1.2.2 BADSCs的分离培养和鉴定CO2麻醉处死小鼠,在无菌条件下取肩胛骨间处取的棕色脂肪组织放在有PBS的皿中,用剪刀剪成1 mm×1 mm×1 mm的小块,加入I型胶原酶在37℃水浴消化30 min;每10 min吹打一次,过滤除去未消化组织,15 000 r/5 min离心去掉上清,加入培养基培养。待细胞汇合到90%时,用胰酶消化下来,进行1:2传代,传到第3代时进行鉴定。鉴定方法:第3代细胞用胰酶消化下来,加入CD29、CD105、CD44和CD73抗体,设置空白组和单染组,进行流式分析。
1.2.3 MTT增殖法取第3代细胞消化后计数细胞,将细胞配成1×104细胞悬液;取5块96孔板,将细胞悬液均匀接种到每一块96孔板中,每种细胞设4个复孔,每个孔接种1 000个细胞,即每个孔加入100 μL细胞悬液,设置一个空白孔,空白组没有细胞,只加100 μL培养基。然后把板放入培养箱中培养。分别在24 h、48 h、72 h、96 h、120 h后取出96孔板,加入10 μL MTT溶液后继续培养4 h后吸掉液体,后加入100 μL DMSO,放在摇床上10 min,于490 nm吸光度中检测OD值。
1.2.4 7-ADD-AnnexinV双染色用100 μL的1X结合缓冲液悬浮细胞,然后加入5 μL AnnexinV在室温下孵育15 min后,用缓冲液清洗,离心,用200 μL缓冲液悬浮,加入5 μL7-AAD孵育10 min后进行流式分析。
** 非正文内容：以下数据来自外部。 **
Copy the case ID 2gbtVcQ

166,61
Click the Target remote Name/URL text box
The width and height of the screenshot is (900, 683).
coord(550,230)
1.2.5 β-半乳糖苷酶染色法第3代细胞在室温下固定7 min,之后每孔加1 mL的染色混合物,在37℃的环境下孵育过夜,直到细胞被染成蓝色,计算10个不同视野下染成蓝色细胞数的平均值。
1.2.6 成骨、成脂分化比较加入成骨分化培养基(200 mmol/L抗坏血酸、10 mmol/L β-磷酸甘油、0.1 μmol/L地塞米松)进行成骨分化的诱导10 d后,用多聚甲醛固定30 min,用茜素红染色10 min,之后加入100 μL 10%氯化十六烷基吡啶,在酶标仪中于540 nm吸光度中检测OD值。加入成脂分化培养基(10 μmol/L胰岛素、200 μmol/L吲哚美辛、500 μmol/L 3-异丁基-1-甲基黄嘌呤、10 μmol/L地塞米松)成脂诱导7 d后,多聚甲醛固定30 min用油红O染色30 min,之后加入100 μL异丙醇,在酶标仪中于540 nm吸光度中检测OD值。根据染色的结果和OD值比较其分化能力强弱。
1.2.7 统计学分析采用Graphpad prism软件对实验数据进行one-way ANOVA分析,统计结果平均值±标准差(SD)表示,P < 0.05表示统计学上有显著差异。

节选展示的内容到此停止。